* GOAL *
Update the lines starting with the line containing "Click the Descripción column header" and going on through the line containing "(x=48, y=240)" by replacing "checkbox" with "tick box" and leaving everything else unchanged. Return only those lines.

Stored items

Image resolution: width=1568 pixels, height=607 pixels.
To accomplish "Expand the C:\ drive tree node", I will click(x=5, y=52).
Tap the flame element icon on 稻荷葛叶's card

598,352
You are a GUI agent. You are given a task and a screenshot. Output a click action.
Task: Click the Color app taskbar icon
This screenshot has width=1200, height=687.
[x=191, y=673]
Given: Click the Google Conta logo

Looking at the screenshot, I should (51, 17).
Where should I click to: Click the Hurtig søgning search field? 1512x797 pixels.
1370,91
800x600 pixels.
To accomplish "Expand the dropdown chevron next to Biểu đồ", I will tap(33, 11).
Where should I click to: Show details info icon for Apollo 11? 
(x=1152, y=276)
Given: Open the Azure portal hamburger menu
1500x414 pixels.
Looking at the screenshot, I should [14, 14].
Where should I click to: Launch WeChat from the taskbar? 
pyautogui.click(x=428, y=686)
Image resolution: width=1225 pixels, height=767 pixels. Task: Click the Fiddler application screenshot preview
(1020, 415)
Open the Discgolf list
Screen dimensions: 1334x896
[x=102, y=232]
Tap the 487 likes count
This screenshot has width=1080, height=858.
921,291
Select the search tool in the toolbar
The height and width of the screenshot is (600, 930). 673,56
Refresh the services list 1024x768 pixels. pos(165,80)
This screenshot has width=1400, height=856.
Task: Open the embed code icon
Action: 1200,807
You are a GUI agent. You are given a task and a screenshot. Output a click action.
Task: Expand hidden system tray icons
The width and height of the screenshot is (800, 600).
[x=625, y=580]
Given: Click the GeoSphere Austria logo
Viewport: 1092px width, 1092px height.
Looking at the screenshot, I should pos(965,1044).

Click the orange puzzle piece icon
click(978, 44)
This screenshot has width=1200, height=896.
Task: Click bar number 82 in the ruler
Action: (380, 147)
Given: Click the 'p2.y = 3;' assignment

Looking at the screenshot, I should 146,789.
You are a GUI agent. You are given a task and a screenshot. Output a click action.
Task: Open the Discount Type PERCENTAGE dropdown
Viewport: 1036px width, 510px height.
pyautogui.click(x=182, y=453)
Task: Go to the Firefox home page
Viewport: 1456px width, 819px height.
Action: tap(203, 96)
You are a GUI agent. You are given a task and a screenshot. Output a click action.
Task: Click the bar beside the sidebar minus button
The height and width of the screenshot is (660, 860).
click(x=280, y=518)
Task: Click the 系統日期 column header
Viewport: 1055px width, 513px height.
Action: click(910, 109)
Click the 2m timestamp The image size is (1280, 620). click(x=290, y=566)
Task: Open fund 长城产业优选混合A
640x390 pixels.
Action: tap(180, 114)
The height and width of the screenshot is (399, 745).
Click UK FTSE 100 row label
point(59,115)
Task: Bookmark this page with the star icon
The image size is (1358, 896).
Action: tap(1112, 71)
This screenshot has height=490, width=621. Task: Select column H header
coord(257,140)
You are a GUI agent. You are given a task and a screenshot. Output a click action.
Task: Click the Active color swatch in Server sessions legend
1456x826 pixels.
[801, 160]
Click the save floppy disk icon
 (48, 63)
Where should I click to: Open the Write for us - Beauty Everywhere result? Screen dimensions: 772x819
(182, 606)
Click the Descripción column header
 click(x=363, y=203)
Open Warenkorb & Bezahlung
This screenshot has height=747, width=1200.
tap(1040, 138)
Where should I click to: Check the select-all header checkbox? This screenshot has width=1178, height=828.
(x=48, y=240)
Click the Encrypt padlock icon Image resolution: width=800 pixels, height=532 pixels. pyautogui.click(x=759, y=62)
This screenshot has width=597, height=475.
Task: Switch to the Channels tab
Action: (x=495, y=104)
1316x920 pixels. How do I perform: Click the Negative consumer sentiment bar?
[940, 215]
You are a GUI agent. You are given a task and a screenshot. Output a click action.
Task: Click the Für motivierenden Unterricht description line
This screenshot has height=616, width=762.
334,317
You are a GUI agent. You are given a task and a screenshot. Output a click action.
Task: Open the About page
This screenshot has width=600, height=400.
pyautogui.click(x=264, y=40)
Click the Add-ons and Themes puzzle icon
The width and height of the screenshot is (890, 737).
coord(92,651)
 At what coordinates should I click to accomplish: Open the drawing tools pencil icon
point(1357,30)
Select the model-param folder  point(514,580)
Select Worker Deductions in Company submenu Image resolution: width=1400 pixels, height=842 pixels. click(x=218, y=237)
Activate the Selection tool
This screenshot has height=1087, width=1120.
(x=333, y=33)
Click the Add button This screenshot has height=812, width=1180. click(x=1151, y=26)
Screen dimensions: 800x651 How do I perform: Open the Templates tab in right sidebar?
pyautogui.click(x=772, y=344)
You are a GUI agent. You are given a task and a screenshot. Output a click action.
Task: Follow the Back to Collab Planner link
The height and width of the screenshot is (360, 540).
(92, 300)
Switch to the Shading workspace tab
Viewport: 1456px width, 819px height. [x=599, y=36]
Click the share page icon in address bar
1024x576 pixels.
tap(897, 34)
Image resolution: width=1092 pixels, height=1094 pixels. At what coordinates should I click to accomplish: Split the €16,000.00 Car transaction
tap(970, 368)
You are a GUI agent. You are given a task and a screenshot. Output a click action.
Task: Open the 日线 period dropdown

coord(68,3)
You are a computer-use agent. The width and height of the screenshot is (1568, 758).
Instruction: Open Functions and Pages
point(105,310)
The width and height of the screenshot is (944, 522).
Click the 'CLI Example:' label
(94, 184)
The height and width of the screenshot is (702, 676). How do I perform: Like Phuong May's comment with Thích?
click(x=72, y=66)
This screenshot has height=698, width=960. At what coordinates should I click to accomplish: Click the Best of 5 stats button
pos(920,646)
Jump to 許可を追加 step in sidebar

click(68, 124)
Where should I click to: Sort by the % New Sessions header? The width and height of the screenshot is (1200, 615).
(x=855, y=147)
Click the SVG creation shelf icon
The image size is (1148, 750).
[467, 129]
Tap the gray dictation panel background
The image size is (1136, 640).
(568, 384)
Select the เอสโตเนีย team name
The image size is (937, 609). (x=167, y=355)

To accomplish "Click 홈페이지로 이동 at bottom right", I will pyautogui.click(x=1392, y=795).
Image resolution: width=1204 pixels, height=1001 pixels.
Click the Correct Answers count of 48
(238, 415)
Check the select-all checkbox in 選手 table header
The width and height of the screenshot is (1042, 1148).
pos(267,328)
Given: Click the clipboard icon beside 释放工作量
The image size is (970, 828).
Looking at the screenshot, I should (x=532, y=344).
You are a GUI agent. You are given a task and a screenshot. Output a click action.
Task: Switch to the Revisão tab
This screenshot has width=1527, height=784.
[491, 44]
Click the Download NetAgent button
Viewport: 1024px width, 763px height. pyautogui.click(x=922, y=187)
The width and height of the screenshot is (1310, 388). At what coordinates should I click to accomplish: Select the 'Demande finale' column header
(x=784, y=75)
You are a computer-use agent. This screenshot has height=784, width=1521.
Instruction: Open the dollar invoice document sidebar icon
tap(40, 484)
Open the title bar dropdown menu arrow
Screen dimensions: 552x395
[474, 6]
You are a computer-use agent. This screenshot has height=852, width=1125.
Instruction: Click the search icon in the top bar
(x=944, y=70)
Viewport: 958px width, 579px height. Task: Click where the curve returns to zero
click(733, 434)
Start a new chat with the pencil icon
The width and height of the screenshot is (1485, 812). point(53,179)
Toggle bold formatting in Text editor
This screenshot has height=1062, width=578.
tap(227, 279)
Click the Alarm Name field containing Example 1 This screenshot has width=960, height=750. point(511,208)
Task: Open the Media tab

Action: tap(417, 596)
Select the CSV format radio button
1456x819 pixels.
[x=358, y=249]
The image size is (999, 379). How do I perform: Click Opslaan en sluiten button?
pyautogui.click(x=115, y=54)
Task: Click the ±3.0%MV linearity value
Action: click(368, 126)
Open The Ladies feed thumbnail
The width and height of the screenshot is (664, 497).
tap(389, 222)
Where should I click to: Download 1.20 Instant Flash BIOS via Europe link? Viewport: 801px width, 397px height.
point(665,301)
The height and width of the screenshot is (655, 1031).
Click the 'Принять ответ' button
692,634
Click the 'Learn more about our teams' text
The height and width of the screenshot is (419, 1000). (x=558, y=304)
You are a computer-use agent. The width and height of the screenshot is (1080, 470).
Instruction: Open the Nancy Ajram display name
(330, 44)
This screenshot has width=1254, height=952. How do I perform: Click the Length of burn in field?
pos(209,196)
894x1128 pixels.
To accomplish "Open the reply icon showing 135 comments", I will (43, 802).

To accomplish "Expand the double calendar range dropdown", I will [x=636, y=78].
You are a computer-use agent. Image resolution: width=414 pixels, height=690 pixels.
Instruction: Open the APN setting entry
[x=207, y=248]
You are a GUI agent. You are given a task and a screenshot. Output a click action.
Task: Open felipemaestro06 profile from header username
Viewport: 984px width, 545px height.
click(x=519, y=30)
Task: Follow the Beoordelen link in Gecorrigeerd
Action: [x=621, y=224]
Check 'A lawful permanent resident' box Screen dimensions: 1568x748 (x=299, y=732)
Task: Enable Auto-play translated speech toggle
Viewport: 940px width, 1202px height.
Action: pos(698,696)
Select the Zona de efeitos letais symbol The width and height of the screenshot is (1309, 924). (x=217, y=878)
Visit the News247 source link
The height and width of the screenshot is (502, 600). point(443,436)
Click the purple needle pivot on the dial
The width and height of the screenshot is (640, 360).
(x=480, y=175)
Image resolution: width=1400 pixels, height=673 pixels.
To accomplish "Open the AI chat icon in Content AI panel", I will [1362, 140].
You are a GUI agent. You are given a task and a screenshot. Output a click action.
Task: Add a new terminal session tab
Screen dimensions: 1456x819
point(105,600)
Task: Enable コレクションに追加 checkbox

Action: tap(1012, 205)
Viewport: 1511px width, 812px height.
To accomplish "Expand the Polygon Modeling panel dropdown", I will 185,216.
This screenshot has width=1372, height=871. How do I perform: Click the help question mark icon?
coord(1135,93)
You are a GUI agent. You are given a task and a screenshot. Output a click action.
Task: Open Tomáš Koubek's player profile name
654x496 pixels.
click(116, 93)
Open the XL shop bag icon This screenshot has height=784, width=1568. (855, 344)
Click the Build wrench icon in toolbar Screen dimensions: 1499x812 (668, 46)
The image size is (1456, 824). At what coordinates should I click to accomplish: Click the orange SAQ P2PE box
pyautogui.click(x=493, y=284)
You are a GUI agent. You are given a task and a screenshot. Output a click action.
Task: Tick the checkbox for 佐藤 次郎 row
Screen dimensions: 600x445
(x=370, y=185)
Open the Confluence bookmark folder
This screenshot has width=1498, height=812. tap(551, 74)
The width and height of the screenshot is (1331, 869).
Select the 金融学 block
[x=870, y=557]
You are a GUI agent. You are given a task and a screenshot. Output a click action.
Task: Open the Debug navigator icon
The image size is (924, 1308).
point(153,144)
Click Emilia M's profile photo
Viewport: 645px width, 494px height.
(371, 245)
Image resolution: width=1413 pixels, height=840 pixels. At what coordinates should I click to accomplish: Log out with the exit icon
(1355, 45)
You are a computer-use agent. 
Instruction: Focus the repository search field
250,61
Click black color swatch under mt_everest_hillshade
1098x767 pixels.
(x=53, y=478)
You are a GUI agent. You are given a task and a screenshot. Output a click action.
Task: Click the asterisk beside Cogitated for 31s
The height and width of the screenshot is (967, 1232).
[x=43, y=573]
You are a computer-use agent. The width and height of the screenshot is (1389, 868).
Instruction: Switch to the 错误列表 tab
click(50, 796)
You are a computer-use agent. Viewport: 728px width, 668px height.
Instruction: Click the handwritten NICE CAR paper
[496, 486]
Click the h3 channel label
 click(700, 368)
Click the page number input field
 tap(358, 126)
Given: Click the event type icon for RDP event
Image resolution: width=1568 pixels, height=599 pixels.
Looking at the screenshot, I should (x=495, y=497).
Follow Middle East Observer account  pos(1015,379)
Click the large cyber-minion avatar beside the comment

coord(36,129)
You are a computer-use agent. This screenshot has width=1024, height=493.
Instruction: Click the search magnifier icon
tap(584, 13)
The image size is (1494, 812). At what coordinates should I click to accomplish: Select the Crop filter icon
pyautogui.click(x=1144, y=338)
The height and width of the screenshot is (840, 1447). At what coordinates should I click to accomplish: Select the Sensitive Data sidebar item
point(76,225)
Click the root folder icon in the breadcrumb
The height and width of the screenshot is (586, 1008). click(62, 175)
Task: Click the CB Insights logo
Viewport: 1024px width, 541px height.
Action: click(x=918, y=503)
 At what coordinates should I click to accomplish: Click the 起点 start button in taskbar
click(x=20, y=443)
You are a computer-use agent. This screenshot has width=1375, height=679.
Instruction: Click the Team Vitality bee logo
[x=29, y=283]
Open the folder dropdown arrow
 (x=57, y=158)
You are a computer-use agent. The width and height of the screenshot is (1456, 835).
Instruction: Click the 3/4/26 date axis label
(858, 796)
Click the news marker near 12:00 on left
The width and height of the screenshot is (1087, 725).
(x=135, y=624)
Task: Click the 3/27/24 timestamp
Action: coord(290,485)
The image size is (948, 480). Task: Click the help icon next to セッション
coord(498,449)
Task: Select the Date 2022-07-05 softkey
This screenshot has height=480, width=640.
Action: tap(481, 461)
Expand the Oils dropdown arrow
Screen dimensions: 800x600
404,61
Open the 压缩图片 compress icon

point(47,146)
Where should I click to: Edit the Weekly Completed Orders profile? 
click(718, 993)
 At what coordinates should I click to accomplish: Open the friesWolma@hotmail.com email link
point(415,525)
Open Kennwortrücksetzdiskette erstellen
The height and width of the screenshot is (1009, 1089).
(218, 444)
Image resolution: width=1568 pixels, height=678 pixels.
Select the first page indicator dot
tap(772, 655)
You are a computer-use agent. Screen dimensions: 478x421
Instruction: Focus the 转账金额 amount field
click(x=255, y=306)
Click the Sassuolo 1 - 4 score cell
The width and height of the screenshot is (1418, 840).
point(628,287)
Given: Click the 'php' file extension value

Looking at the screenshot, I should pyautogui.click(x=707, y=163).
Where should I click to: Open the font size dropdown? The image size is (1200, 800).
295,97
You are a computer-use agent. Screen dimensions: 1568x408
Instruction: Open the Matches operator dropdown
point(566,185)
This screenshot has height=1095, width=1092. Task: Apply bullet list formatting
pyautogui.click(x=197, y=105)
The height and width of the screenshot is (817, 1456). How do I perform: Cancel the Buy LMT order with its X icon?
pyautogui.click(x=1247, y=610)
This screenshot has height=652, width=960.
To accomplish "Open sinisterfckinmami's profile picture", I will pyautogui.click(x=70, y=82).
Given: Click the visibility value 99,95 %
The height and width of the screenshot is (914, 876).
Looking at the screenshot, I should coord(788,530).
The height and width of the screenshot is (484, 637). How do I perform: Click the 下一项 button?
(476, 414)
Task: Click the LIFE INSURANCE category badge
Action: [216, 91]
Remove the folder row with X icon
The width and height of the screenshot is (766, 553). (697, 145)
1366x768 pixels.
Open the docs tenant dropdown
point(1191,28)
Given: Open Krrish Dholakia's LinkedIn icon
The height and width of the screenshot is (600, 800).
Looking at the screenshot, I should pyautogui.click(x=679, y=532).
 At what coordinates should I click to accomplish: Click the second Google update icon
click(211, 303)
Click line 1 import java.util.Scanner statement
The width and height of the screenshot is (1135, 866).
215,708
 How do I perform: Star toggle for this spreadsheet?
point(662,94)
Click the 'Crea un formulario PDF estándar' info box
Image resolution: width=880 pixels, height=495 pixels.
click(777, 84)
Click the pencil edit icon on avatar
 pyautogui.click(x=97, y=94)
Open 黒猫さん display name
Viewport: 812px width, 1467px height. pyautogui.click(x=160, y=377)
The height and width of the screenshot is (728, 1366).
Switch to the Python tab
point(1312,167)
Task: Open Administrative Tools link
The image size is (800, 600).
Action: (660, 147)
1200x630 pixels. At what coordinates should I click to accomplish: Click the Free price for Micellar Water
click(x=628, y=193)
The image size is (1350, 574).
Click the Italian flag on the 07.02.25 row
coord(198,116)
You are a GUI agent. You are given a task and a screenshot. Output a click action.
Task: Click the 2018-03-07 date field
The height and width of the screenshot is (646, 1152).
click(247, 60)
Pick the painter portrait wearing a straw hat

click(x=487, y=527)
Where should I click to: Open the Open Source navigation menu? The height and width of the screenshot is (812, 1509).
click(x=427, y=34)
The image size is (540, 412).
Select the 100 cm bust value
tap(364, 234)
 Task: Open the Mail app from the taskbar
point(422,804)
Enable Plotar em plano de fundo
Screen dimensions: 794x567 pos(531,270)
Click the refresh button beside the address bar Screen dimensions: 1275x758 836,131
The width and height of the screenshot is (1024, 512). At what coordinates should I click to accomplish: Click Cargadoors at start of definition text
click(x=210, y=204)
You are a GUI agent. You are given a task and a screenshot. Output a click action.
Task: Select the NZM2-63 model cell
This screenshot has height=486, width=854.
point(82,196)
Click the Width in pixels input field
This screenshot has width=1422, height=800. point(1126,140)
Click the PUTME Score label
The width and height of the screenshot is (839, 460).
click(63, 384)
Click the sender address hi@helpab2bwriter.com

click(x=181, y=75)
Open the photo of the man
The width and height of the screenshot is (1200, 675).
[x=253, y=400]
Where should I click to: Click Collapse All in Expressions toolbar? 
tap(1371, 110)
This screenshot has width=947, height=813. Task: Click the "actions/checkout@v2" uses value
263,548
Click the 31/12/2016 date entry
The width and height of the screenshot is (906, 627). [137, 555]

* WRITTEN RESPONSE *
Click the Descripción column header
 click(x=363, y=203)
Open Warenkorb & Bezahlung
This screenshot has height=747, width=1200.
tap(1040, 138)
Where should I click to: Check the select-all header tick box? This screenshot has width=1178, height=828.
(x=48, y=240)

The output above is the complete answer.